Gilmar Mendes determinou que a apuração fique paralisada até que o STF decida sobre um pedido para anular a abertura de inquérito.
O ministro Gilmar Mendes, do Supremo Tribunal Federal (STF), suspendeu inquérito do Superior Tribunal de Justiça (STJ) que investiga o desembargador Eduardo Siqueira, do Tribunal de Justiça de São Paulo (TJ-SP). Em julho do ano passado, Siqueira foi flagrado humilhando um guarda municipal de Santos, no litoral de São Paulo, após ter sido multado por não utilizar máscara enquanto caminhava pela praia.
A ação do desembargador foi filmada pelos guardas. As imagens mostraram que ele rasgou a multa e chamou um dos agentes de analfabeto. “Leia bem com quem o senhor está se metendo”, disse Siqueira ao guarda, mostrando um documento.
Cinco dias após o episódio, Siqueira divulgou uma nota, na qual pediu desculpas e disse que o trabalho do guarda foi “irrepreensível”. Diante da conduta, ele passou a ser alvo de um processo administrativo disciplinar no Conselho Nacional de Justiça (CNJ) e foi afastado no fim de agosto.
Já os guardas municipais Cícero Hilário, de 36 anos, e Roberto Guilhermino, de 41, que foram alvos da ação do desembargador, foram homenageados pelo então prefeito da cidade, Paulo Alexandre Barbosa (PSDB), e receberam medalhas por conduta exemplar.
Mendes atendeu a um pedido da defesa do desembargador. O ministro entendeu que há indícios de violação dos princípios do contraditório e da ampla defesa durante o julgamento do STJ que autorizou a abertura de inquérito para apurar se Siqueira cometeu crime de abuso de autoridade e se houve infração de medida sanitária por parte do magistrado.
Os advogados alegaram ao STF que o julgamento da Corte Especial do STJ, que reúne os ministros mais antigos da Corte, começou sem que a defesa fosse intimada para se manifestar sobre o recurso da Procuradoria-Geral da República (PGR) para manter a investigação.
Inicialmente, o ministro Raul Araújo, relator do pedido, rejeitou a abertura do inquérito requerida pela PGR. Segundo o ministro, não ficou configurado o delito de abuso de autoridade, uma vez que tal crime exigiria que o agente invocasse a condição de funcionário público para descumprir obrigação prevista em lei. A PGR questionou o entendimento do ministro e, por 10 votos a 3, a Corte autorizou a investigação pedida pelo Ministério Público Federal.
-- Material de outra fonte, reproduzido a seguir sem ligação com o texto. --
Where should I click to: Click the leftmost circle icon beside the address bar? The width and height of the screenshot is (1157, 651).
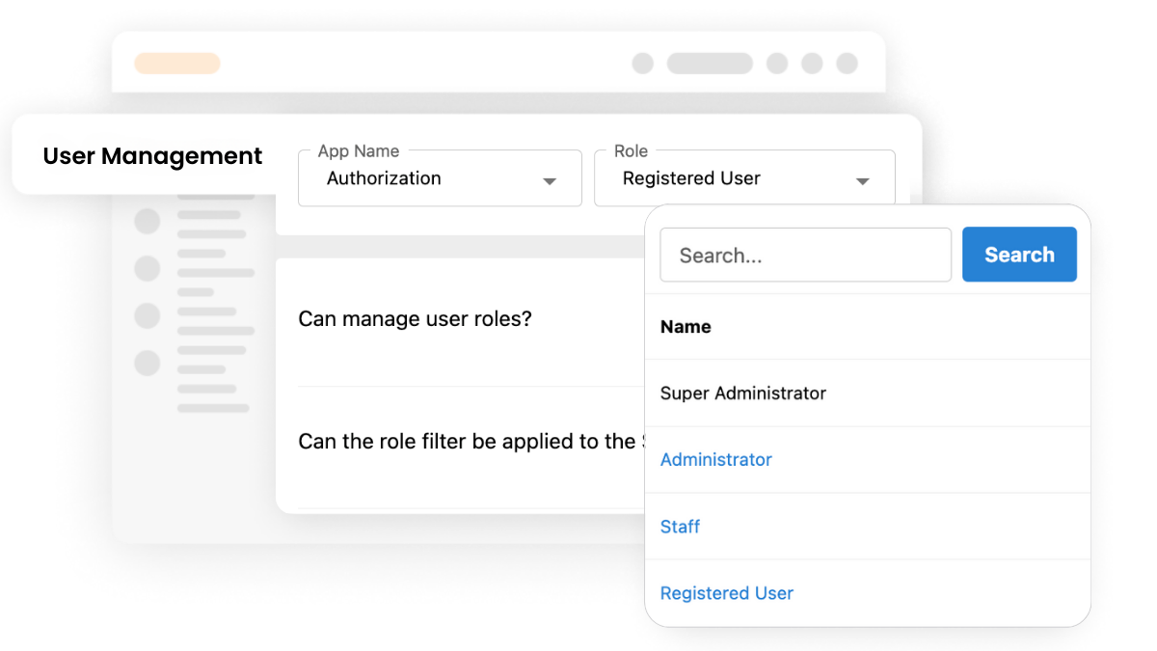(x=643, y=63)
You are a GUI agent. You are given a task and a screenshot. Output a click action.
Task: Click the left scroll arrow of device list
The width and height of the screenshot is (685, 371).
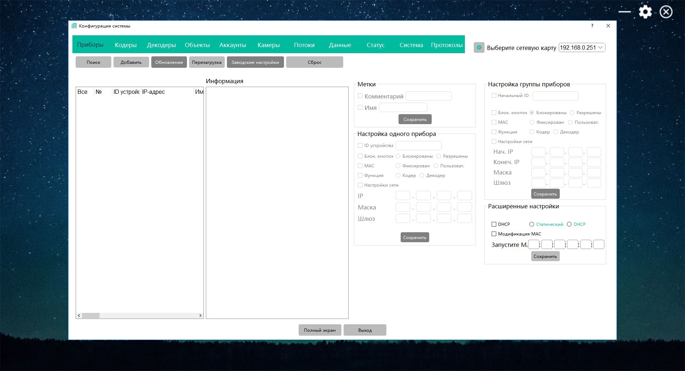click(x=79, y=316)
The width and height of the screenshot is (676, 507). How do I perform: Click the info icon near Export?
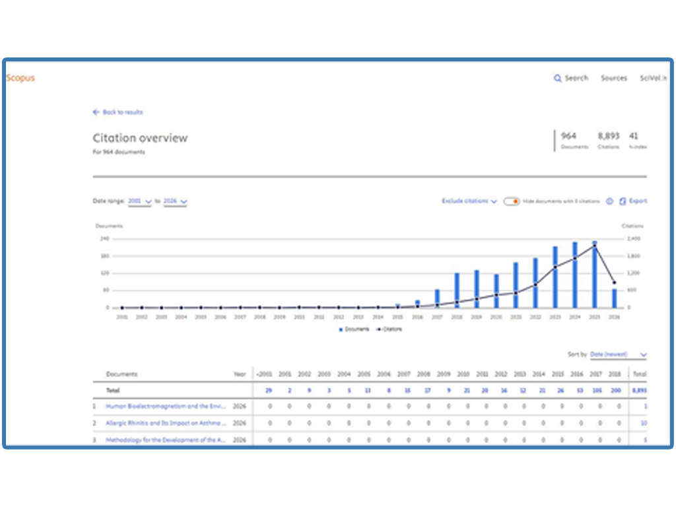click(x=609, y=201)
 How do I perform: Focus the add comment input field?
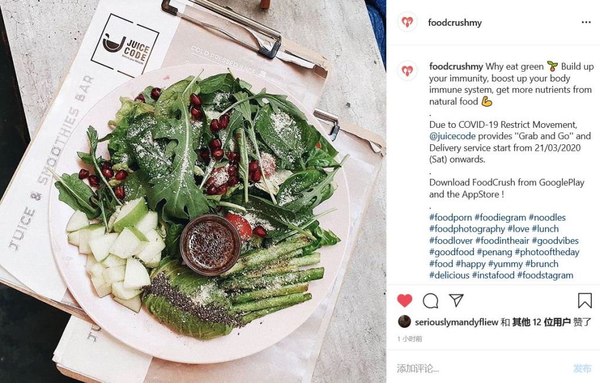(x=482, y=368)
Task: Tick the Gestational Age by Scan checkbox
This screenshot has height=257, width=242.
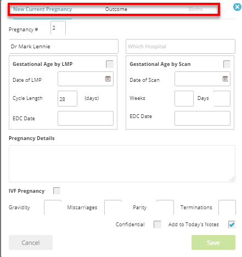Action: pos(227,64)
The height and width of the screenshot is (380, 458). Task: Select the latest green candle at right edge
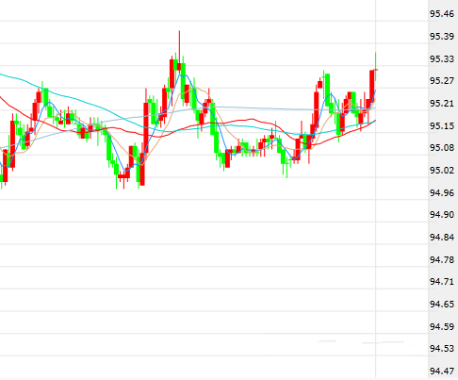click(376, 67)
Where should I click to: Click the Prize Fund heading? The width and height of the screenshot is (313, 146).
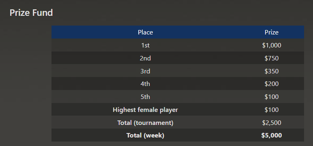coord(31,13)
Em decisão publicada nesta segunda-feira (18), Gilmar paralisou a apuração até que o Supremo decida sobre o pedido para anular a abertura do inquérito. O desembargador deveria ter prestado depoimento na sexta-feira (15).
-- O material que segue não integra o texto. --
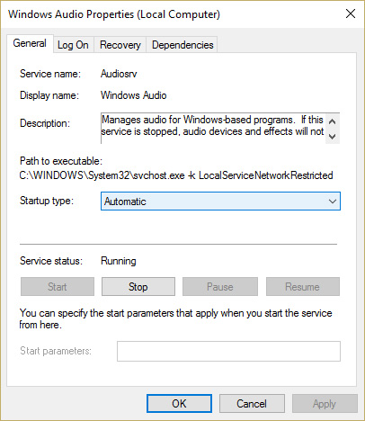The height and width of the screenshot is (421, 365).
Task: Click inside the Start parameters field
Action: [x=228, y=351]
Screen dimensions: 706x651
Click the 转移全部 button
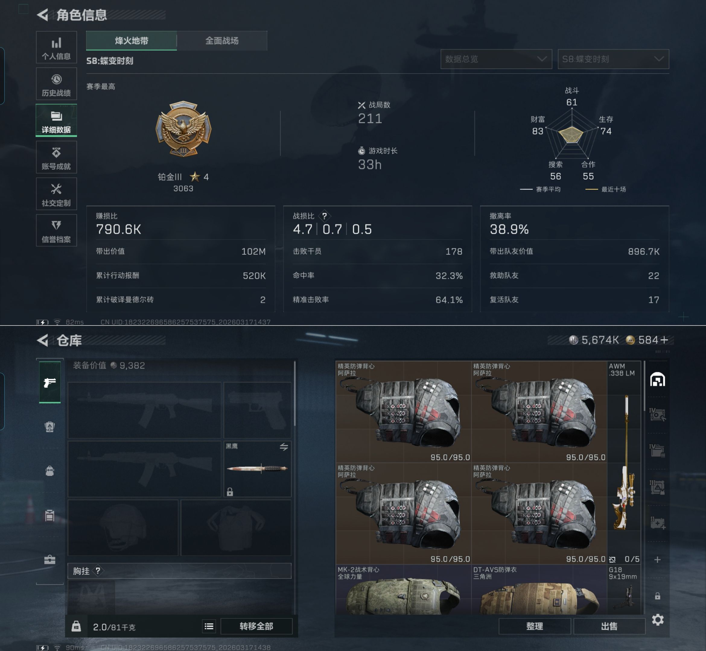click(256, 626)
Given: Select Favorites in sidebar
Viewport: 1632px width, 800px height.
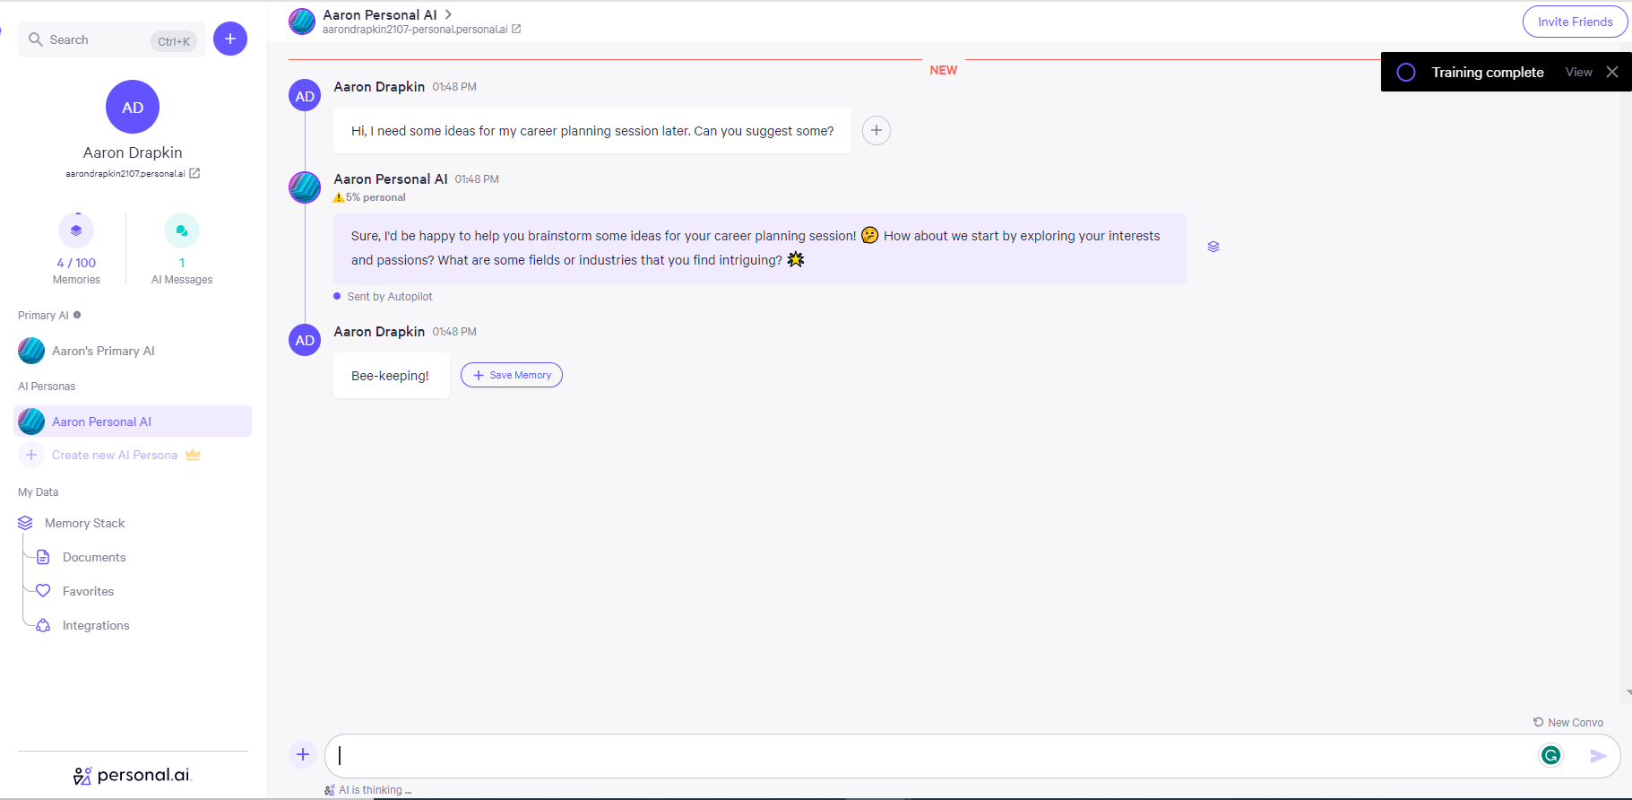Looking at the screenshot, I should [88, 591].
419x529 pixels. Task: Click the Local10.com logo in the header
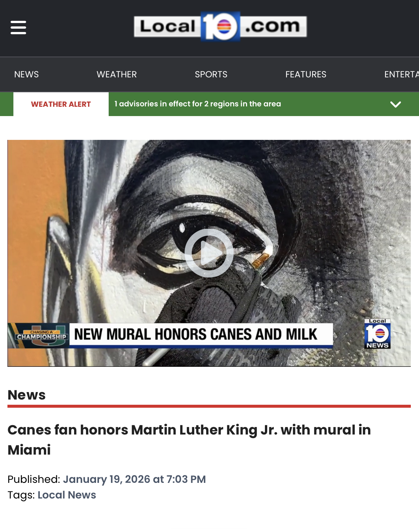coord(220,26)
“A iminência do início da instrução do inquérito [depoimento] precipita o risco de ocorrência de prejuízos de difícil reparação ao paciente [desembargador], afigurando-se prudente a suspensão do procedimento administrativo até que as razões verossimilhantes de mérito da impetração sejam oportunamente apreciadas”, escreveu o ministro.
Perseguição
Após o episódio na praia, a defesa de Siqueira afirmou que, na ocasião, o magistrado foi “perseguido e ilegalmente filmado pela Guarda Civil Municipal de Santos”. O desembargador também afirma ter sido vítima de uma armação no episódio em que foi filmado chamando o GCM de ‘analfabeto’, rasgando a multa, jogando o papel no chão e, por fim, dando uma ‘carteirada’ ao telefonar para o secretário de Segurança Pública do município, Sérgio Del Bel, para que o mesmo ‘intimidasse’ o guarda municipal.
“Acabou sendo vítima de uma armação, um flagrante preparado, engendrado pelo guarda municipal autor [da ação indenizatória] e seu colega Roberto, que sabia das abordagens anteriores, especialmente da última, quando, pela primeira vez, houve uma altercação”, cita a defesa do magistrado na contestação.
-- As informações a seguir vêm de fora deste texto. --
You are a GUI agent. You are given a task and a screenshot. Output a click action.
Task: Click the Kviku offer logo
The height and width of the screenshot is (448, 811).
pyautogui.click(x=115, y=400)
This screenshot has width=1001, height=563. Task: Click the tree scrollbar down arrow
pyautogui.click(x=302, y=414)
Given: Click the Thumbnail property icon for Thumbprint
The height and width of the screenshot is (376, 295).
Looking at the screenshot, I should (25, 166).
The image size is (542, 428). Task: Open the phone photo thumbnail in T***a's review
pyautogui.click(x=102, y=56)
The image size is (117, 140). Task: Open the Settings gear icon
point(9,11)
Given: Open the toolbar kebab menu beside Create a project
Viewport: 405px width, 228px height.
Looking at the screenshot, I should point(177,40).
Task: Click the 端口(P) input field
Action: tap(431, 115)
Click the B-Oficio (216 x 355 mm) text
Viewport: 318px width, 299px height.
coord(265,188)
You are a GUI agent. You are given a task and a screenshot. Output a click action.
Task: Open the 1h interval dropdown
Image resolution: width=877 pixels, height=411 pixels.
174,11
Siqueira aponta, também, que se exaltou com o guarda municipal após “sucumbir à provocação”. Segundo a defesa, o magistrado sofre de “mal psiquiátrico, sendo acompanhado por médico de alta capacidade há alguns anos, que lhe prescreveu medicamentos para controle de seu estado emocional, alguns de uso controlado”. Na ocasião, no entanto, Siqueira estava “há algum tempo privado de adequada medicação, causando-lhe descompensação”.